- [WHAT YOU WILL DO]:
Could you transcribe all the entries exactly, omitting the pictures?

Content starts

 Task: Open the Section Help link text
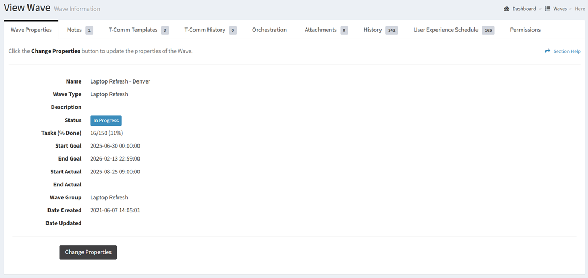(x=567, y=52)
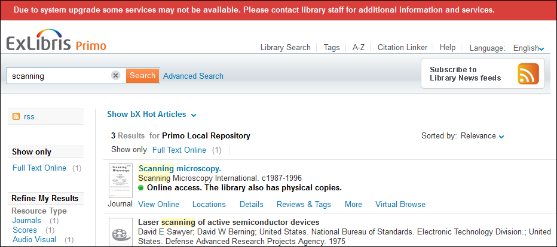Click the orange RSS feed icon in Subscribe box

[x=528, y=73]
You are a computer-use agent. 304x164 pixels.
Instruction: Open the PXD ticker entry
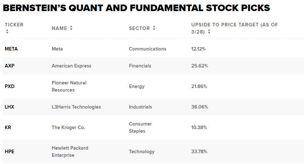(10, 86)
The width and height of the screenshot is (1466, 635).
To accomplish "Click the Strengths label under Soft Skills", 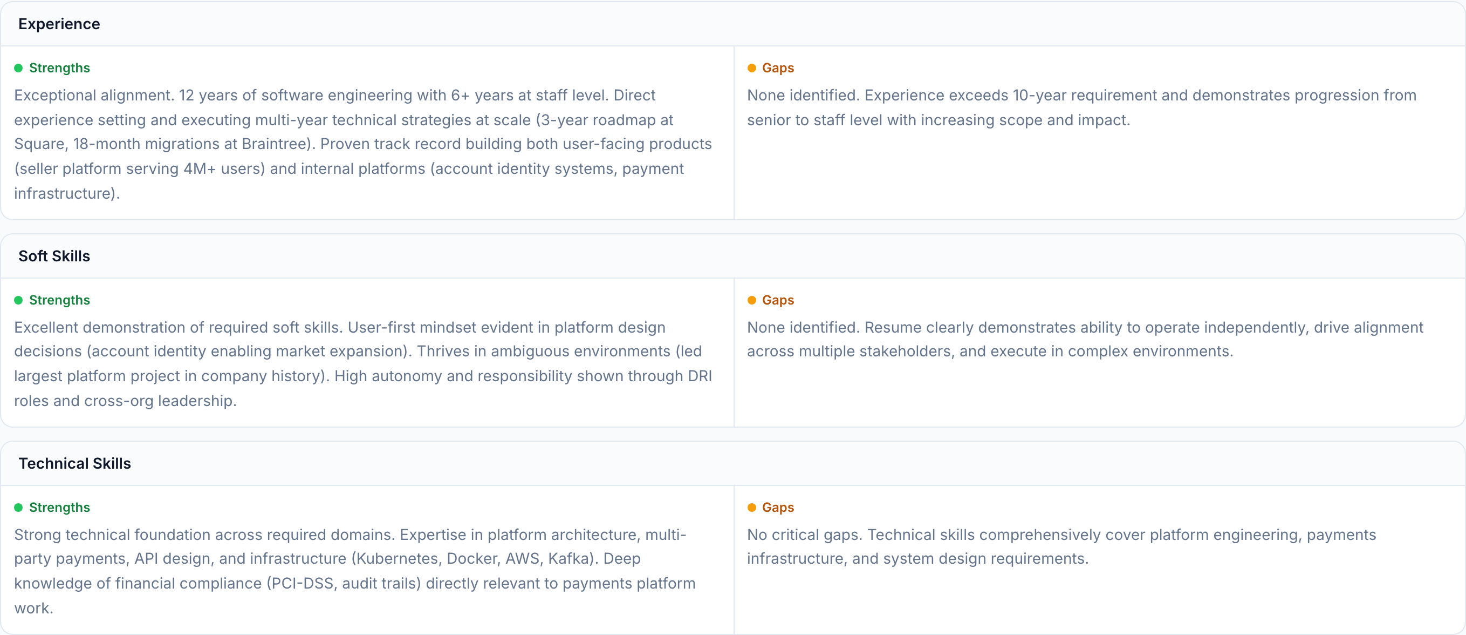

Content ends

- [PROBLEM SOLUTION]:
 Task: Open the Section Help link text
(x=567, y=52)
Click the orange RSS feed icon in Subscribe box

[x=528, y=73]
You are a computer-use agent. 304x164 pixels.
Instruction: Open the PXD ticker entry
(10, 86)
The width and height of the screenshot is (1466, 635).
To accomplish "Click the Strengths label under Soft Skills", 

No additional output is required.